- EXERCISE PROMPT:
Return only the stretch of the material below that begins with the line containing "[button] (15, 194)" and ends with the line containing "À propos (206, 1331)", exactly; both of those lines belong to it.

┌─ EXTRACTED INFORMATION

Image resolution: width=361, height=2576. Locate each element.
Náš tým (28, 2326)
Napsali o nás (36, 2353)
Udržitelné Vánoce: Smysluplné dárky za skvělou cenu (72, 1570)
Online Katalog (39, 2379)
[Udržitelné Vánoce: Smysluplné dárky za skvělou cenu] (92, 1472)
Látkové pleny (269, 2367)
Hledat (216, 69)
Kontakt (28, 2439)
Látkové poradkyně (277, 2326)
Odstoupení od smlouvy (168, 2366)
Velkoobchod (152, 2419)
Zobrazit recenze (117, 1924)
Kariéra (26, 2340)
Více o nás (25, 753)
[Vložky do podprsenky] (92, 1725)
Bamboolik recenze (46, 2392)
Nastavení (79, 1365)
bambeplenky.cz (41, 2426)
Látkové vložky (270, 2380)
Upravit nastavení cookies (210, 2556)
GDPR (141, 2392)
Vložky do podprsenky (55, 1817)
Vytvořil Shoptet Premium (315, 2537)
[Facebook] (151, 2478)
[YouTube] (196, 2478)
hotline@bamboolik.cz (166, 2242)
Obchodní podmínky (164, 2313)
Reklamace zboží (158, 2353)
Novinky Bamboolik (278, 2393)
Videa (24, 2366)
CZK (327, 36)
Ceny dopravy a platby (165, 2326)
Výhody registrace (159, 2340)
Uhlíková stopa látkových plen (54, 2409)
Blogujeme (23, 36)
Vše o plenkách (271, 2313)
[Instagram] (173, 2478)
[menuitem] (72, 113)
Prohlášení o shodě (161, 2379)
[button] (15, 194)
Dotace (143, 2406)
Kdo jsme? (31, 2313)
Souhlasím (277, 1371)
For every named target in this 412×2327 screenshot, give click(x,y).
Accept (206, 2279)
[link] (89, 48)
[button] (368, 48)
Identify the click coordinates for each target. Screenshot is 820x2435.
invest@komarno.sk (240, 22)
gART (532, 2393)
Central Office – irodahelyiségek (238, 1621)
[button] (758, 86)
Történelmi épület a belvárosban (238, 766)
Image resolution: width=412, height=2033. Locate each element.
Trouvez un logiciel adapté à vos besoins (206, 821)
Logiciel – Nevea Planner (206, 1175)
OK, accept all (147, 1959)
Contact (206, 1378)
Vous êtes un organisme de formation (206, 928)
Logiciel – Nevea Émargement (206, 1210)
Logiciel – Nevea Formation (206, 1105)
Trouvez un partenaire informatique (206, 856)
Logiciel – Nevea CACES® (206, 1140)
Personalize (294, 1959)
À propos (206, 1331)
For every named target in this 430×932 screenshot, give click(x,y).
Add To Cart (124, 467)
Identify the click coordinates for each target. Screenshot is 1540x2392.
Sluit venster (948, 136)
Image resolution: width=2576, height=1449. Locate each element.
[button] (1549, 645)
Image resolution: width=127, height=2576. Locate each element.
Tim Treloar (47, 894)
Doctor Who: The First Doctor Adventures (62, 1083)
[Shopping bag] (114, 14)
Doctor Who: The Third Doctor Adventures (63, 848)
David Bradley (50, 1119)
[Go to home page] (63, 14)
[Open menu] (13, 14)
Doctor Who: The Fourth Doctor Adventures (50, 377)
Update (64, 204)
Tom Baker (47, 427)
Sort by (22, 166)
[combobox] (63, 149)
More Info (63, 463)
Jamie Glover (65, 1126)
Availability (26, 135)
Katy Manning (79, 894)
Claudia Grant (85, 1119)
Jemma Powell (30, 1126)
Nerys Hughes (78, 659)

└─

- ANSWER BELOW:
[button] (15, 194)
Dotace (143, 2406)
Kdo jsme? (31, 2313)
Souhlasím (277, 1371)
For every named target in this 412×2327 screenshot, give click(x,y).
Accept (206, 2279)
[link] (89, 48)
[button] (368, 48)
Identify the click coordinates for each target. Screenshot is 820x2435.
invest@komarno.sk (240, 22)
gART (532, 2393)
Central Office – irodahelyiségek (238, 1621)
[button] (758, 86)
Történelmi épület a belvárosban (238, 766)
Image resolution: width=412, height=2033. Locate each element.
Trouvez un logiciel adapté à vos besoins (206, 821)
Logiciel – Nevea Planner (206, 1175)
OK, accept all (147, 1959)
Contact (206, 1378)
Vous êtes un organisme de formation (206, 928)
Logiciel – Nevea Émargement (206, 1210)
Logiciel – Nevea Formation (206, 1105)
Trouvez un partenaire informatique (206, 856)
Logiciel – Nevea CACES® (206, 1140)
Personalize (294, 1959)
À propos (206, 1331)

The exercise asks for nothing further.